[Items from a data source]
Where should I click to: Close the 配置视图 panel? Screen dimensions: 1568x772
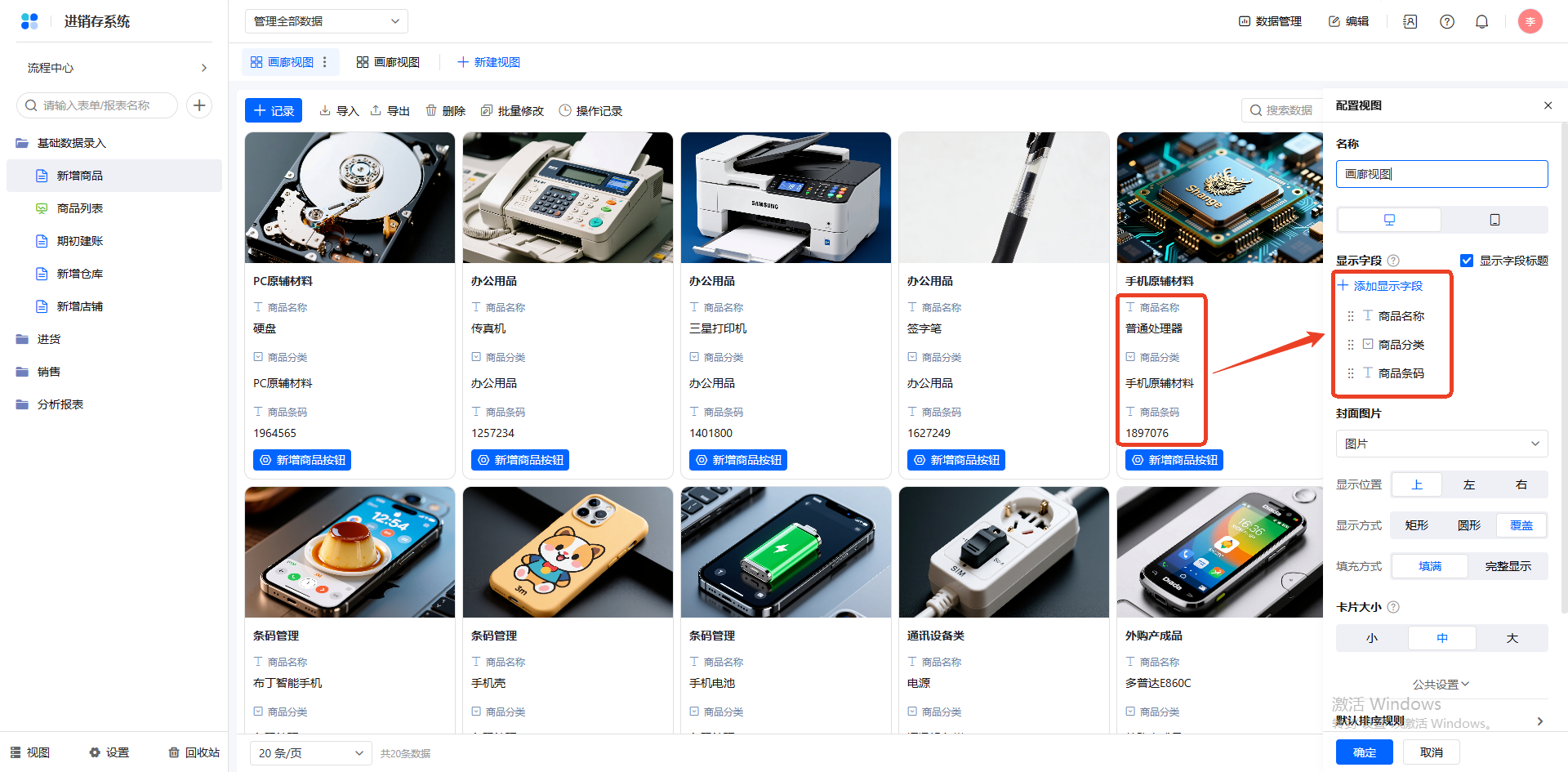tap(1548, 105)
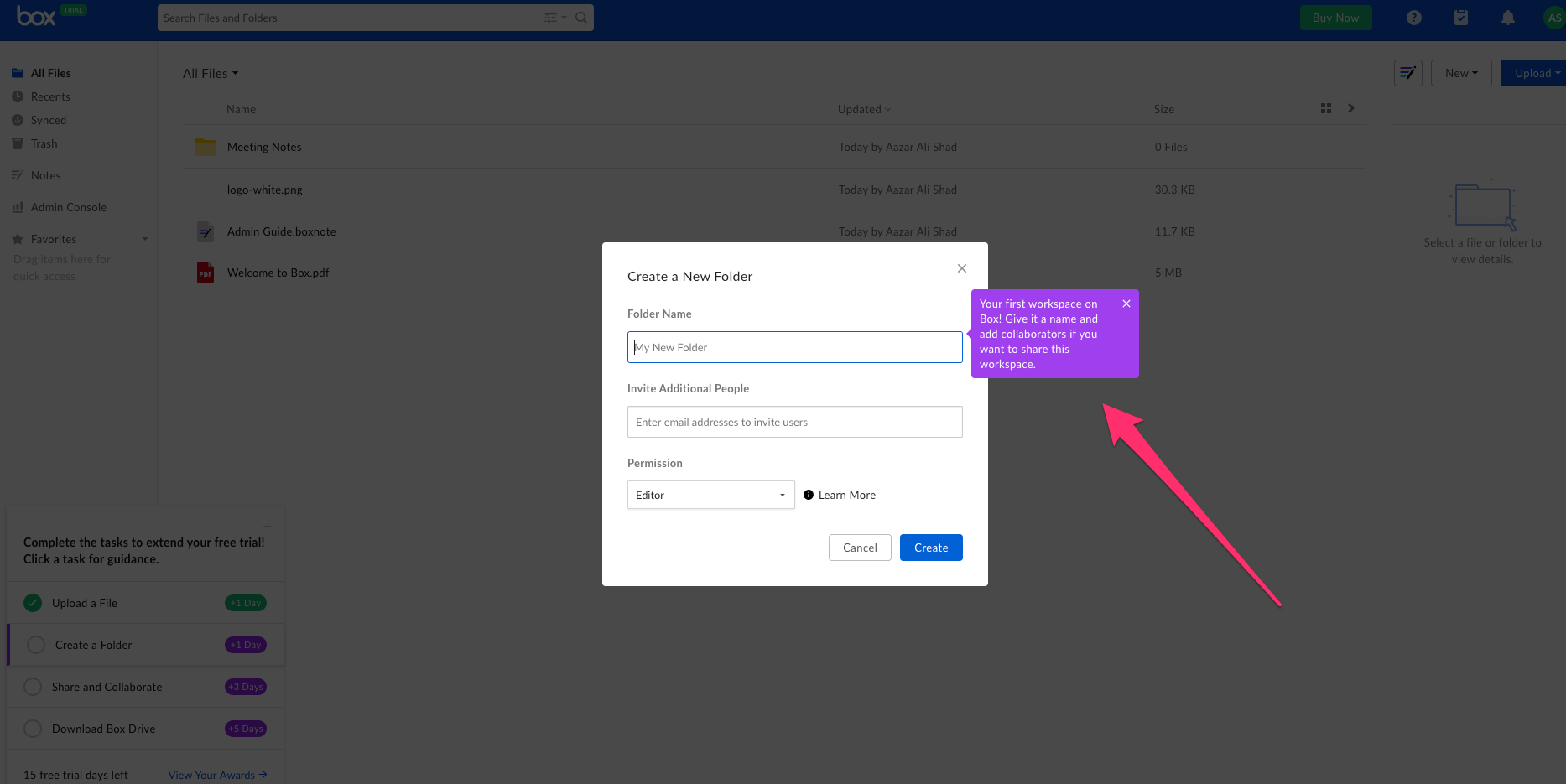
Task: Open the notifications bell
Action: coord(1507,18)
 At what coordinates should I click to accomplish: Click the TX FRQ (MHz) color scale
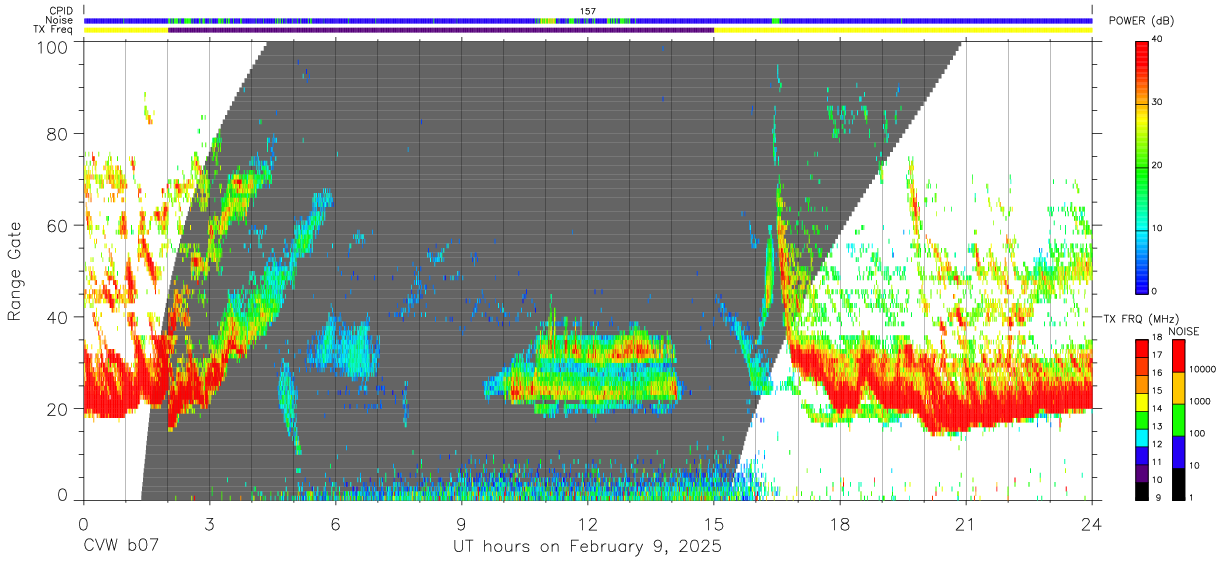point(1142,419)
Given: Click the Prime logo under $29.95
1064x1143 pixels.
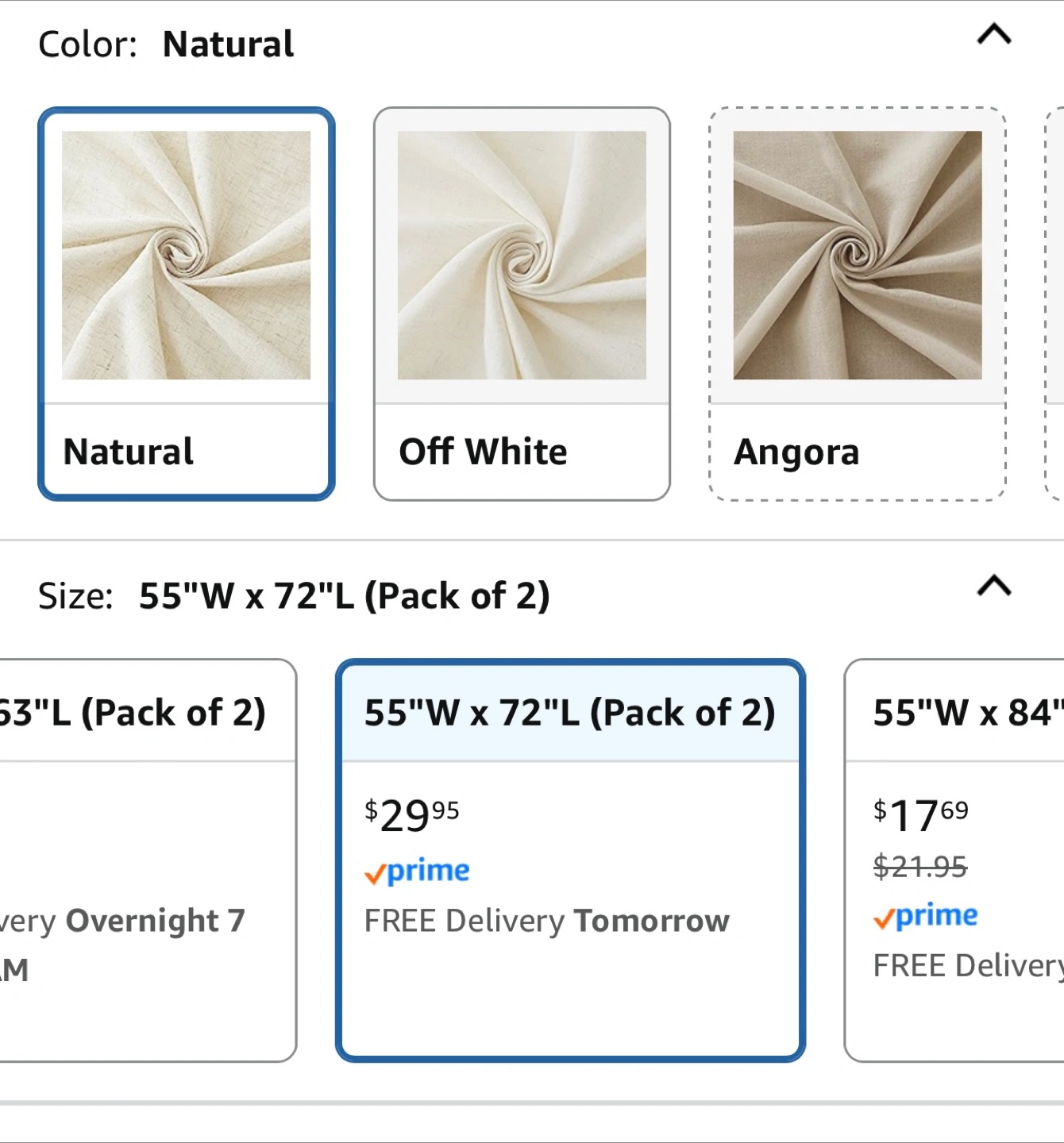Looking at the screenshot, I should (x=418, y=872).
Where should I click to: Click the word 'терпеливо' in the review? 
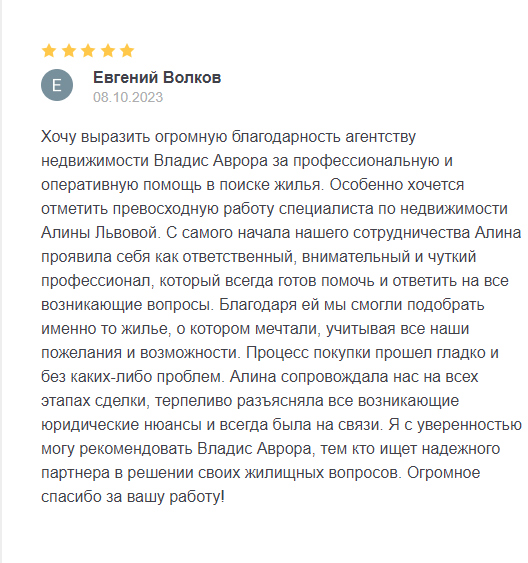point(193,401)
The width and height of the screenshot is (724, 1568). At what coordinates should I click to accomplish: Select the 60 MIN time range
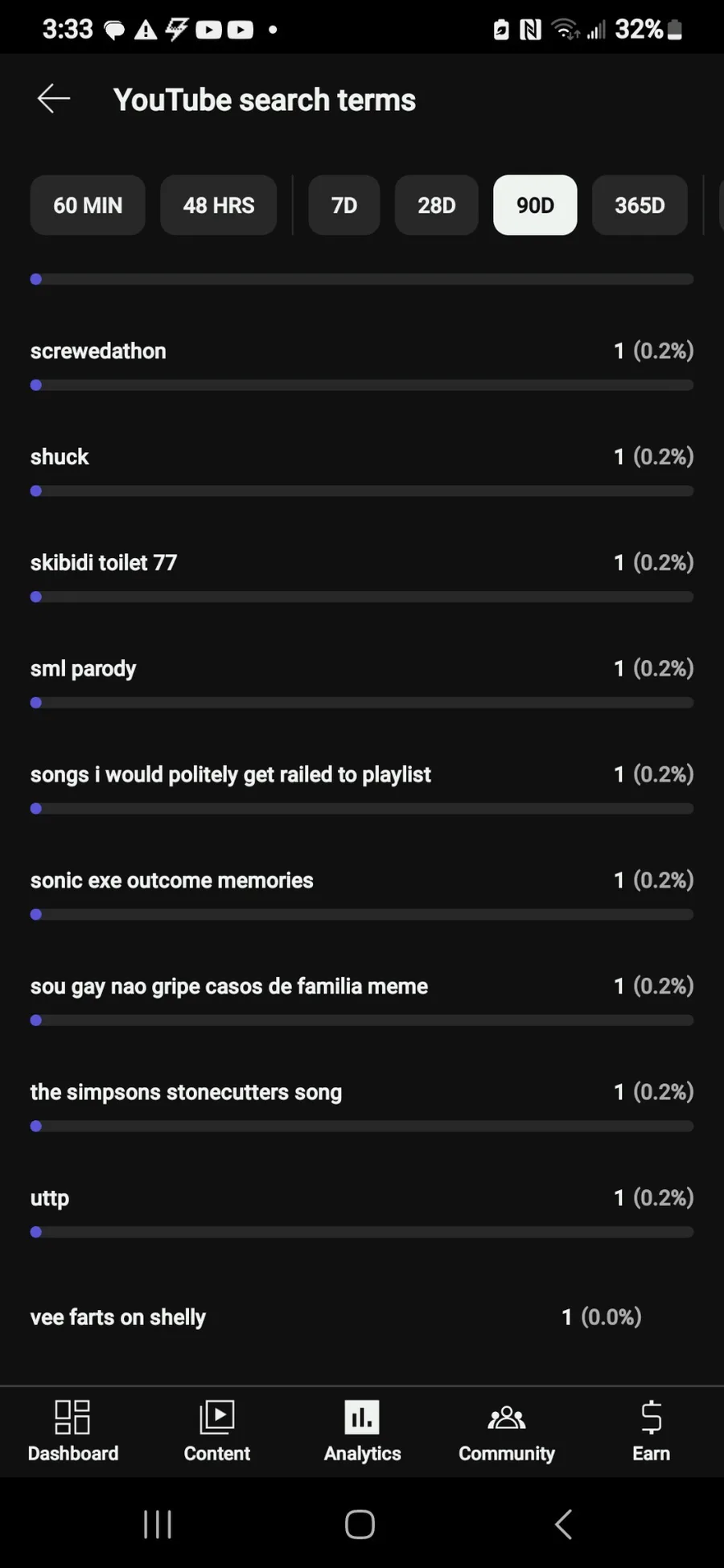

*WHAT YOU WILL DO*: When you reach the line with "Given: Click the Prime logo under $29.95" in the entries above, start copying, and go on word for word to the last line; skip any picture.

*RESULT FOR THIS TASK*:
Given: Click the Prime logo under $29.95
1064x1143 pixels.
Looking at the screenshot, I should (x=418, y=872).
Where should I click to: Click the word 'терпеливо' in the review? 
point(193,401)
The width and height of the screenshot is (724, 1568). At what coordinates should I click to accomplish: Select the 60 MIN time range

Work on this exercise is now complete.